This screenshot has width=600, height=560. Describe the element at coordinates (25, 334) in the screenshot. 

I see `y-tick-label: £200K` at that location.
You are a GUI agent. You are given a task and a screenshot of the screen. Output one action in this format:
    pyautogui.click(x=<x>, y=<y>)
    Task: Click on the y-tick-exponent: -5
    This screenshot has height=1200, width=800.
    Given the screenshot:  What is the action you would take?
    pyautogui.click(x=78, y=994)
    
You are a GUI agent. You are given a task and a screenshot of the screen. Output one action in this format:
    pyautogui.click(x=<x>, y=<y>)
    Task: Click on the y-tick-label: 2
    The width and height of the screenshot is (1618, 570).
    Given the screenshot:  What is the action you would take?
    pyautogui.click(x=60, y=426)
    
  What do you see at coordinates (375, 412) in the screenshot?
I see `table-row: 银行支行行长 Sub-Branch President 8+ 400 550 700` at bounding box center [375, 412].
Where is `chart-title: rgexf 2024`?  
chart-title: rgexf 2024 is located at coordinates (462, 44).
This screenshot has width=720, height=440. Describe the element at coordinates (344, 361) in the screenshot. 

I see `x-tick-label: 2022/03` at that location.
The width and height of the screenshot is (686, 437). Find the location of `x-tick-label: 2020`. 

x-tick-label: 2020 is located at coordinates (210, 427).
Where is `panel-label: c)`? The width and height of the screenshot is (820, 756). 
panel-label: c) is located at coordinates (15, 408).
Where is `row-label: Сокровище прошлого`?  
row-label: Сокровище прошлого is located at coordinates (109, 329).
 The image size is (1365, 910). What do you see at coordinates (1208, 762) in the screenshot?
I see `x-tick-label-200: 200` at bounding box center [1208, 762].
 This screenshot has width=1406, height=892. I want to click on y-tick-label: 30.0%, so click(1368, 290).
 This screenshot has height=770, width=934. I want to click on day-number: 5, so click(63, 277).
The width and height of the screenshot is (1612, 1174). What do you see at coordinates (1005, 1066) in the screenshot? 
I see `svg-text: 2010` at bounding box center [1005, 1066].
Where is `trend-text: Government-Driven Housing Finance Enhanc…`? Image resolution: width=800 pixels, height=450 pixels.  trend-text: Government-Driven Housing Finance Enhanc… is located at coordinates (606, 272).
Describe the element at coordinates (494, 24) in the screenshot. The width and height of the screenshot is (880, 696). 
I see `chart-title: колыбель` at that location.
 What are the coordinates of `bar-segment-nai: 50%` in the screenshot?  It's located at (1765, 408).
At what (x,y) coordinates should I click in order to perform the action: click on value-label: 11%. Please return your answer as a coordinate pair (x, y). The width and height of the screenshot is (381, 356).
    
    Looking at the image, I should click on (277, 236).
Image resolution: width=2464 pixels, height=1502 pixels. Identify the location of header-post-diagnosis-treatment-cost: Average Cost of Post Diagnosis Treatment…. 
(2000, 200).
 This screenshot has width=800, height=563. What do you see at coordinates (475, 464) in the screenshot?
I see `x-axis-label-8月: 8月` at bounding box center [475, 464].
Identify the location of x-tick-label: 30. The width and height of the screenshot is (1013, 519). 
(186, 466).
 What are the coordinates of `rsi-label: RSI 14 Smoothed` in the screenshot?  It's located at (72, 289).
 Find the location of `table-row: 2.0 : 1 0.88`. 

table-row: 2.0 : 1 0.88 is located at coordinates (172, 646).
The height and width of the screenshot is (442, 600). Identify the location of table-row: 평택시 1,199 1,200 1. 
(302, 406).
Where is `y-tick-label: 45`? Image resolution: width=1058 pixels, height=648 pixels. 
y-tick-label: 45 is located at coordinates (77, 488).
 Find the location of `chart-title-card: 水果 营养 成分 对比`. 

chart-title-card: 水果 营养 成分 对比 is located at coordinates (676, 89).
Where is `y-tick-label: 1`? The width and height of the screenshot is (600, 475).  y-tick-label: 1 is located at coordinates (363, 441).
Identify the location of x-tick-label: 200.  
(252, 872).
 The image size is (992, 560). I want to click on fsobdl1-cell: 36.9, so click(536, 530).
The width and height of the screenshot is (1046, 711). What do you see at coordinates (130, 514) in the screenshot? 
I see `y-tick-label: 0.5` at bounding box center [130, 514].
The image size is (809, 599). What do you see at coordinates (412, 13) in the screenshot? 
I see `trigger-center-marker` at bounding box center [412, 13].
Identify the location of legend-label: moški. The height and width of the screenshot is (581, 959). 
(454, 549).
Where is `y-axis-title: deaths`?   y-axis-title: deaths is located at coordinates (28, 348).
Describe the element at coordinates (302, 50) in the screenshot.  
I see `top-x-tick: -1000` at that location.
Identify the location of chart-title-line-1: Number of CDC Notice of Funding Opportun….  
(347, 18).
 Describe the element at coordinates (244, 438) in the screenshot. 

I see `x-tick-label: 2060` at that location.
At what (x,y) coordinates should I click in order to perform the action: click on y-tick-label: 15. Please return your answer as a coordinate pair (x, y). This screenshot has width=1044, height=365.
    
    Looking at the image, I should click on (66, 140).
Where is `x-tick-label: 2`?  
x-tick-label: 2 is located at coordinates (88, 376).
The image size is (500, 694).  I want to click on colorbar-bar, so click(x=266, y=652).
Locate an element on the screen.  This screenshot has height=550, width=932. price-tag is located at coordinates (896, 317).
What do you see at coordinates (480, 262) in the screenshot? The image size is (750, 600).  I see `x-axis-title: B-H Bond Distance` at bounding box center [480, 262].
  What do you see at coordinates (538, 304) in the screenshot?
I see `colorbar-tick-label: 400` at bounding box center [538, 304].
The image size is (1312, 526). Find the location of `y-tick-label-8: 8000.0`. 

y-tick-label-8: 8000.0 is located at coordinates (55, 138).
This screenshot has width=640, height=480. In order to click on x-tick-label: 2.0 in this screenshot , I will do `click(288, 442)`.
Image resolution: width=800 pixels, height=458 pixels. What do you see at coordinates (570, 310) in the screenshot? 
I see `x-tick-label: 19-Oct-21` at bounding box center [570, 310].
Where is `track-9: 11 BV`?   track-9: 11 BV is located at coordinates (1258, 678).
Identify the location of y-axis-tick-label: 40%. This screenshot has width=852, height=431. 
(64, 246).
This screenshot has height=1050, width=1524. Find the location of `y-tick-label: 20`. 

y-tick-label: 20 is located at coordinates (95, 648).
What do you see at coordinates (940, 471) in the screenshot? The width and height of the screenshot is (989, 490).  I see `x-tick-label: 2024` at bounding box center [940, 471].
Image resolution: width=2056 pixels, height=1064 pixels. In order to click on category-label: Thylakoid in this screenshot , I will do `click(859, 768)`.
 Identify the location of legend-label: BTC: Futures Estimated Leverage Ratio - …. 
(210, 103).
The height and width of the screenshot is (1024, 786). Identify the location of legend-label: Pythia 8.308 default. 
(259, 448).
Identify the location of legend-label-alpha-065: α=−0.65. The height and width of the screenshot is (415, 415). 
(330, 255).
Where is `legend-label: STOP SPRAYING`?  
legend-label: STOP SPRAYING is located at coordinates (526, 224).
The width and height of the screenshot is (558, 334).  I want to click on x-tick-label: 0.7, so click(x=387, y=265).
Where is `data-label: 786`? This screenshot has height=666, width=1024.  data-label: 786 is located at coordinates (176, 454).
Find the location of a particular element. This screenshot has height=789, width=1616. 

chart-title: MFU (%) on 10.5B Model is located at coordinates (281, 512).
══════════
Exercise directions: Render all of the data above as a Markdown table with two columns, Row and Line. Give each line its own numbered row, and skip the blank lines.

Answer section:
| Row | Line |
|---|---|
| 1 | This screenshot has width=600, height=560. Describe the element at coordinates (25, 334) in the screenshot.  |
| 2 | I see `y-tick-label: £200K` at that location. |
| 3 | You are a GUI agent. You are given a task and a screenshot of the screen. Output one action in this format: |
| 4 |     pyautogui.click(x=<x>, y=<y>) |
| 5 |     Task: Click on the y-tick-exponent: -5 |
| 6 |     This screenshot has height=1200, width=800. |
| 7 |     Given the screenshot:  What is the action you would take? |
| 8 |     pyautogui.click(x=78, y=994) |
| 9 | You are a GUI agent. You are given a task and a screenshot of the screen. Output one action in this format: |
| 10 |     pyautogui.click(x=<x>, y=<y>) |
| 11 |     Task: Click on the y-tick-label: 2 |
| 12 |     The width and height of the screenshot is (1618, 570). |
| 13 |     Given the screenshot:  What is the action you would take? |
| 14 |     pyautogui.click(x=60, y=426) |
| 15 |   What do you see at coordinates (375, 412) in the screenshot? |
| 16 | I see `table-row: 银行支行行长 Sub-Branch President 8+ 400 550 700` at bounding box center [375, 412]. |
| 17 | Where is `chart-title: rgexf 2024`?   |
| 18 | chart-title: rgexf 2024 is located at coordinates (462, 44). |
| 19 | This screenshot has width=720, height=440. Describe the element at coordinates (344, 361) in the screenshot.  |
| 20 | I see `x-tick-label: 2022/03` at that location. |
| 21 | The width and height of the screenshot is (686, 437). Find the location of `x-tick-label: 2020`.  |
| 22 | x-tick-label: 2020 is located at coordinates (210, 427). |
| 23 | Where is `panel-label: c)`? The width and height of the screenshot is (820, 756).  |
| 24 | panel-label: c) is located at coordinates (15, 408). |
| 25 | Where is `row-label: Сокровище прошлого`?   |
| 26 | row-label: Сокровище прошлого is located at coordinates (109, 329). |
| 27 |  The image size is (1365, 910). What do you see at coordinates (1208, 762) in the screenshot? |
| 28 | I see `x-tick-label-200: 200` at bounding box center [1208, 762]. |
| 29 |  This screenshot has width=1406, height=892. I want to click on y-tick-label: 30.0%, so click(1368, 290). |
| 30 |  This screenshot has height=770, width=934. I want to click on day-number: 5, so click(63, 277). |
| 31 | The width and height of the screenshot is (1612, 1174). What do you see at coordinates (1005, 1066) in the screenshot?  |
| 32 | I see `svg-text: 2010` at bounding box center [1005, 1066]. |
| 33 | Where is `trend-text: Government-Driven Housing Finance Enhanc…`? Image resolution: width=800 pixels, height=450 pixels.  trend-text: Government-Driven Housing Finance Enhanc… is located at coordinates (606, 272). |
| 34 | Describe the element at coordinates (494, 24) in the screenshot. The width and height of the screenshot is (880, 696).  |
| 35 | I see `chart-title: колыбель` at that location. |
| 36 |  What are the coordinates of `bar-segment-nai: 50%` in the screenshot?  It's located at (1765, 408). |
| 37 | At what (x,y) coordinates should I click in order to perform the action: click on value-label: 11%. Please return your answer as a coordinate pair (x, y). The width and height of the screenshot is (381, 356). |
| 38 |     Looking at the image, I should click on (277, 236). |
| 39 | Image resolution: width=2464 pixels, height=1502 pixels. Identify the location of header-post-diagnosis-treatment-cost: Average Cost of Post Diagnosis Treatment….  |
| 40 | (2000, 200). |
| 41 |  This screenshot has width=800, height=563. What do you see at coordinates (475, 464) in the screenshot? |
| 42 | I see `x-axis-label-8月: 8月` at bounding box center [475, 464]. |
| 43 | Identify the location of x-tick-label: 30. The width and height of the screenshot is (1013, 519).  |
| 44 | (186, 466). |
| 45 |  What are the coordinates of `rsi-label: RSI 14 Smoothed` in the screenshot?  It's located at (72, 289). |
| 46 |  Find the location of `table-row: 2.0 : 1 0.88`.  |
| 47 | table-row: 2.0 : 1 0.88 is located at coordinates (172, 646). |
| 48 | The height and width of the screenshot is (442, 600). Identify the location of table-row: 평택시 1,199 1,200 1.  |
| 49 | (302, 406). |
| 50 | Where is `y-tick-label: 45`? Image resolution: width=1058 pixels, height=648 pixels.  |
| 51 | y-tick-label: 45 is located at coordinates (77, 488). |
| 52 |  Find the location of `chart-title-card: 水果 营养 成分 对比`.  |
| 53 | chart-title-card: 水果 营养 成分 对比 is located at coordinates (676, 89). |
| 54 | Where is `y-tick-label: 1`? The width and height of the screenshot is (600, 475).  y-tick-label: 1 is located at coordinates (363, 441). |
| 55 | Identify the location of x-tick-label: 200.   |
| 56 | (252, 872). |
| 57 |  The image size is (992, 560). I want to click on fsobdl1-cell: 36.9, so click(536, 530). |
| 58 | The width and height of the screenshot is (1046, 711). What do you see at coordinates (130, 514) in the screenshot?  |
| 59 | I see `y-tick-label: 0.5` at bounding box center [130, 514]. |
| 60 | The image size is (809, 599). What do you see at coordinates (412, 13) in the screenshot?  |
| 61 | I see `trigger-center-marker` at bounding box center [412, 13]. |
| 62 | Identify the location of legend-label: moški. The height and width of the screenshot is (581, 959).  |
| 63 | (454, 549). |
| 64 | Where is `y-axis-title: deaths`?   y-axis-title: deaths is located at coordinates (28, 348). |
| 65 | Describe the element at coordinates (302, 50) in the screenshot.   |
| 66 | I see `top-x-tick: -1000` at that location. |
| 67 | Identify the location of chart-title-line-1: Number of CDC Notice of Funding Opportun….   |
| 68 | (347, 18). |
| 69 |  Describe the element at coordinates (244, 438) in the screenshot.  |
| 70 | I see `x-tick-label: 2060` at that location. |
| 71 | At what (x,y) coordinates should I click in order to perform the action: click on y-tick-label: 15. Please return your answer as a coordinate pair (x, y). This screenshot has width=1044, height=365. |
| 72 |     Looking at the image, I should click on (66, 140). |
| 73 | Where is `x-tick-label: 2`?   |
| 74 | x-tick-label: 2 is located at coordinates (88, 376). |
| 75 | The image size is (500, 694).  I want to click on colorbar-bar, so click(x=266, y=652). |
| 76 | Locate an element on the screen.  This screenshot has height=550, width=932. price-tag is located at coordinates (896, 317). |
| 77 | What do you see at coordinates (480, 262) in the screenshot? The image size is (750, 600).  I see `x-axis-title: B-H Bond Distance` at bounding box center [480, 262]. |
| 78 |   What do you see at coordinates (538, 304) in the screenshot? |
| 79 | I see `colorbar-tick-label: 400` at bounding box center [538, 304]. |
| 80 | The image size is (1312, 526). Find the location of `y-tick-label-8: 8000.0`.  |
| 81 | y-tick-label-8: 8000.0 is located at coordinates (55, 138). |
| 82 | This screenshot has width=640, height=480. In order to click on x-tick-label: 2.0 in this screenshot , I will do `click(288, 442)`. |
| 83 | Image resolution: width=800 pixels, height=458 pixels. What do you see at coordinates (570, 310) in the screenshot?  |
| 84 | I see `x-tick-label: 19-Oct-21` at bounding box center [570, 310]. |
| 85 | Where is `track-9: 11 BV`?   track-9: 11 BV is located at coordinates (1258, 678). |
| 86 | Identify the location of y-axis-tick-label: 40%. This screenshot has width=852, height=431.  |
| 87 | (64, 246). |
| 88 | This screenshot has height=1050, width=1524. Find the location of `y-tick-label: 20`.  |
| 89 | y-tick-label: 20 is located at coordinates (95, 648). |
| 90 | What do you see at coordinates (940, 471) in the screenshot? The width and height of the screenshot is (989, 490).  I see `x-tick-label: 2024` at bounding box center [940, 471]. |
| 91 | Image resolution: width=2056 pixels, height=1064 pixels. In order to click on category-label: Thylakoid in this screenshot , I will do `click(859, 768)`. |
| 92 |  Identify the location of legend-label: BTC: Futures Estimated Leverage Ratio - ….  |
| 93 | (210, 103). |
| 94 | The height and width of the screenshot is (1024, 786). Identify the location of legend-label: Pythia 8.308 default.  |
| 95 | (259, 448). |
| 96 | Identify the location of legend-label-alpha-065: α=−0.65. The height and width of the screenshot is (415, 415).  |
| 97 | (330, 255). |
| 98 | Where is `legend-label: STOP SPRAYING`?   |
| 99 | legend-label: STOP SPRAYING is located at coordinates (526, 224). |
| 100 | The width and height of the screenshot is (558, 334).  I want to click on x-tick-label: 0.7, so click(x=387, y=265). |
| 101 | Where is `data-label: 786`? This screenshot has height=666, width=1024.  data-label: 786 is located at coordinates (176, 454). |
| 102 | Find the location of a particular element. This screenshot has height=789, width=1616.  |
| 103 | chart-title: MFU (%) on 10.5B Model is located at coordinates (281, 512). |